Written exercise
Please rewrite the entries from the line with "Select the KEYWORDS tab" up to and including the line with "pos(461,37)", keeping every line and changing each coordinate in the answers by -132. Leave the pictures out.

(Collection entries)
Start

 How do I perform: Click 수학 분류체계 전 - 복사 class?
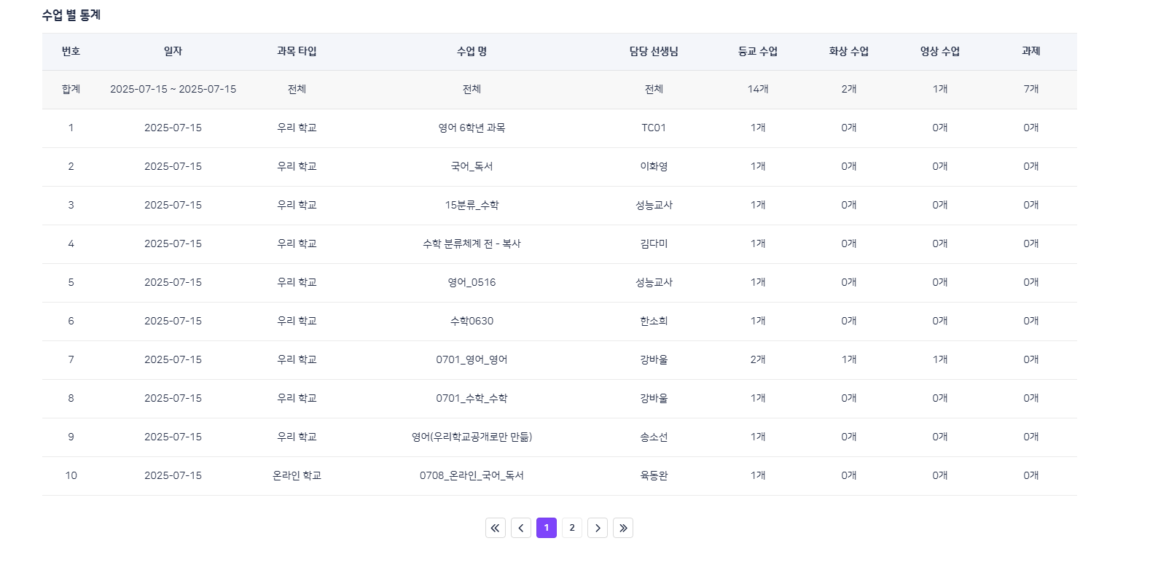coord(472,243)

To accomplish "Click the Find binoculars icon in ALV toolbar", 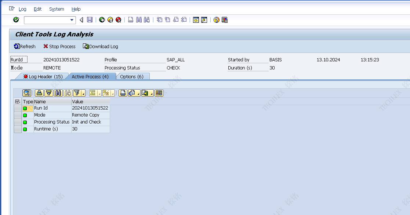I will tap(58, 93).
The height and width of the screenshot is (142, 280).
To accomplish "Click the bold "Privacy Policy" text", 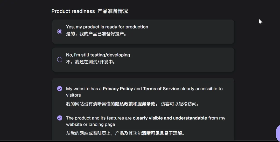I will coord(118,89).
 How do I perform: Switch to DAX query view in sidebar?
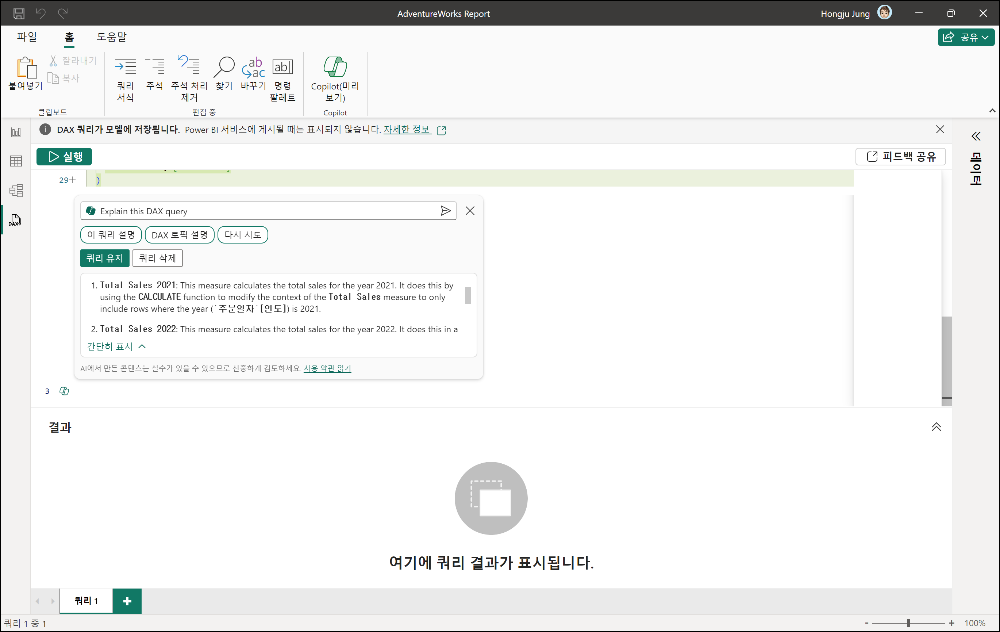click(15, 220)
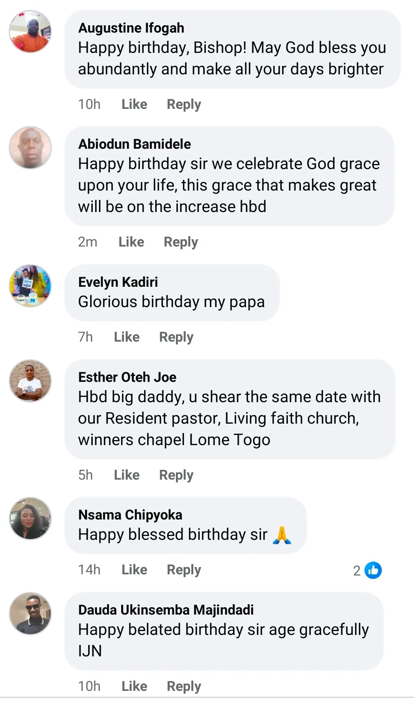Click the blue thumbs-up reaction icon
This screenshot has height=702, width=414.
tap(373, 570)
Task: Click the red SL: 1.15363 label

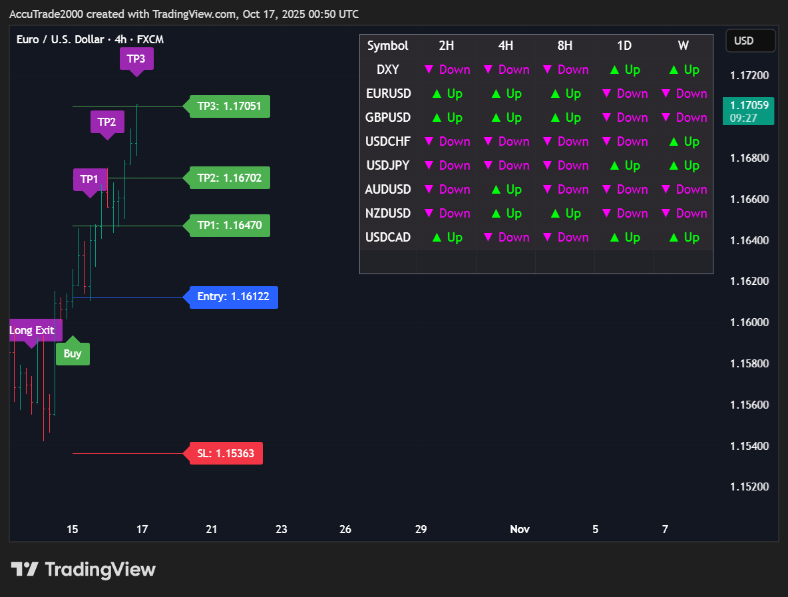Action: 226,454
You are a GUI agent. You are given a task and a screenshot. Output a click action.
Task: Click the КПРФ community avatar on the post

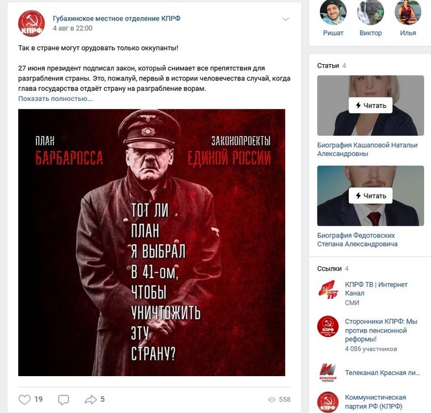pyautogui.click(x=31, y=23)
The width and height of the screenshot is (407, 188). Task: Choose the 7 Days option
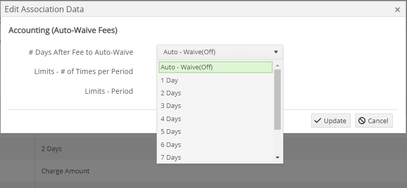pos(215,157)

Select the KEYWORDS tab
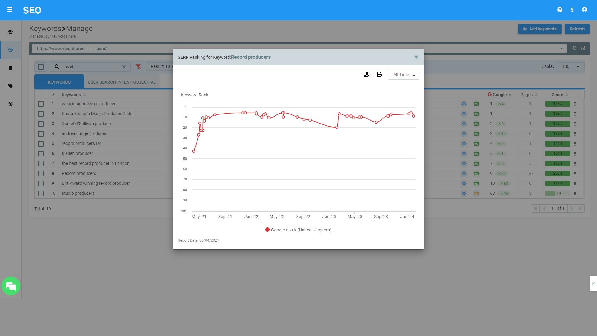(x=59, y=82)
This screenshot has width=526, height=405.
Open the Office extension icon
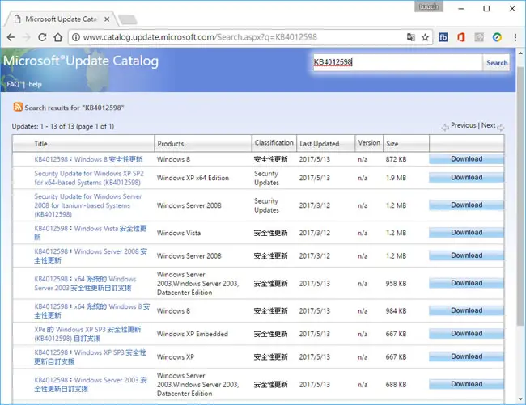pos(461,37)
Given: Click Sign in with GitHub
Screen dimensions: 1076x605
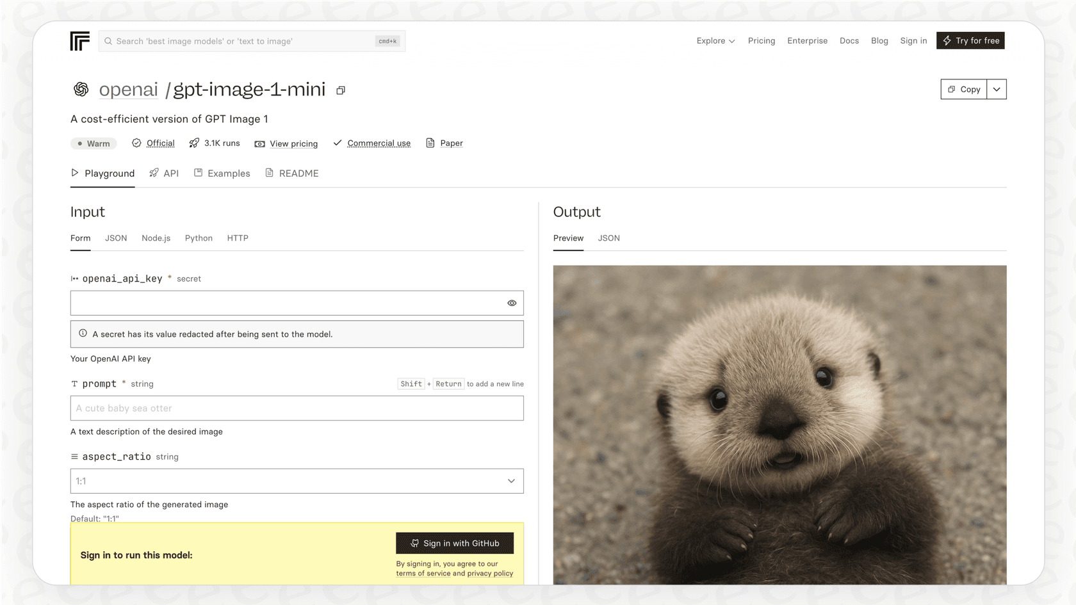Looking at the screenshot, I should 455,543.
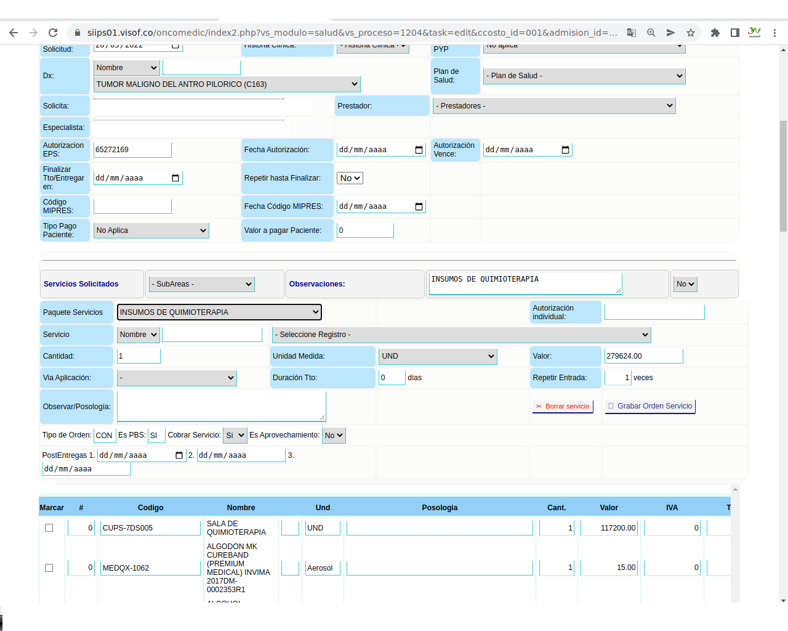Open the Unidad Medida UND dropdown
Image resolution: width=788 pixels, height=631 pixels.
438,356
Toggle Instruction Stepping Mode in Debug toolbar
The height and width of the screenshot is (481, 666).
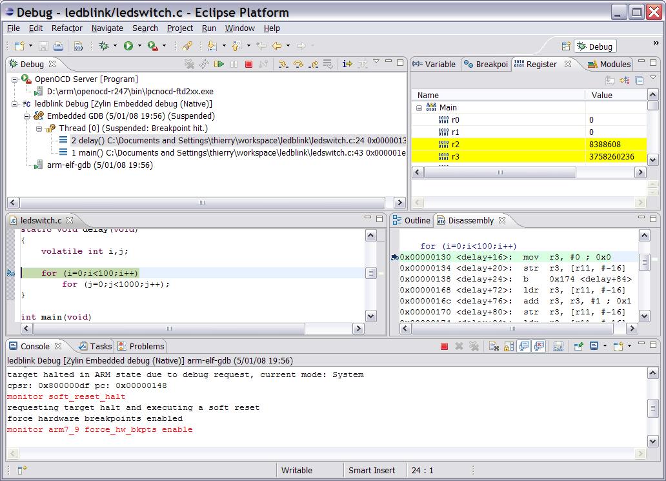[347, 64]

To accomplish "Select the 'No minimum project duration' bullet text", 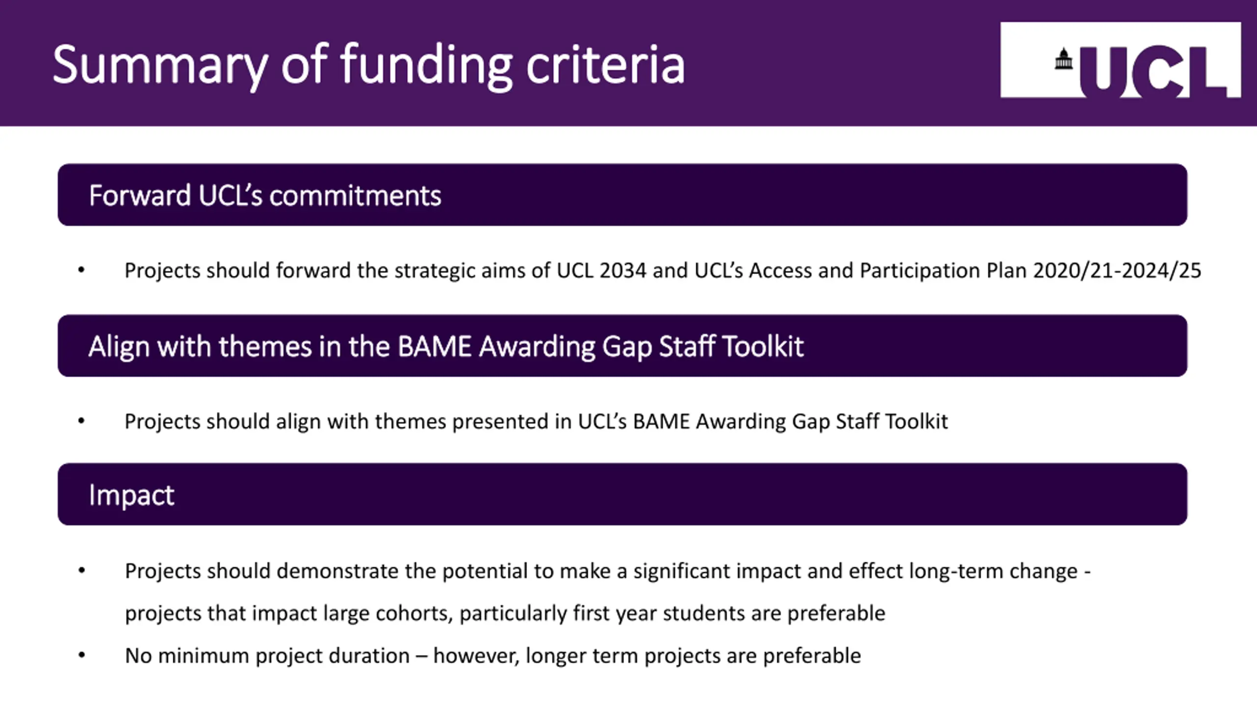I will pos(493,656).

End

Task solution
Select the KEYWORDS tab
(x=-73, y=-50)
This screenshot has width=526, height=405.
Open the Office extension icon
pos(329,-95)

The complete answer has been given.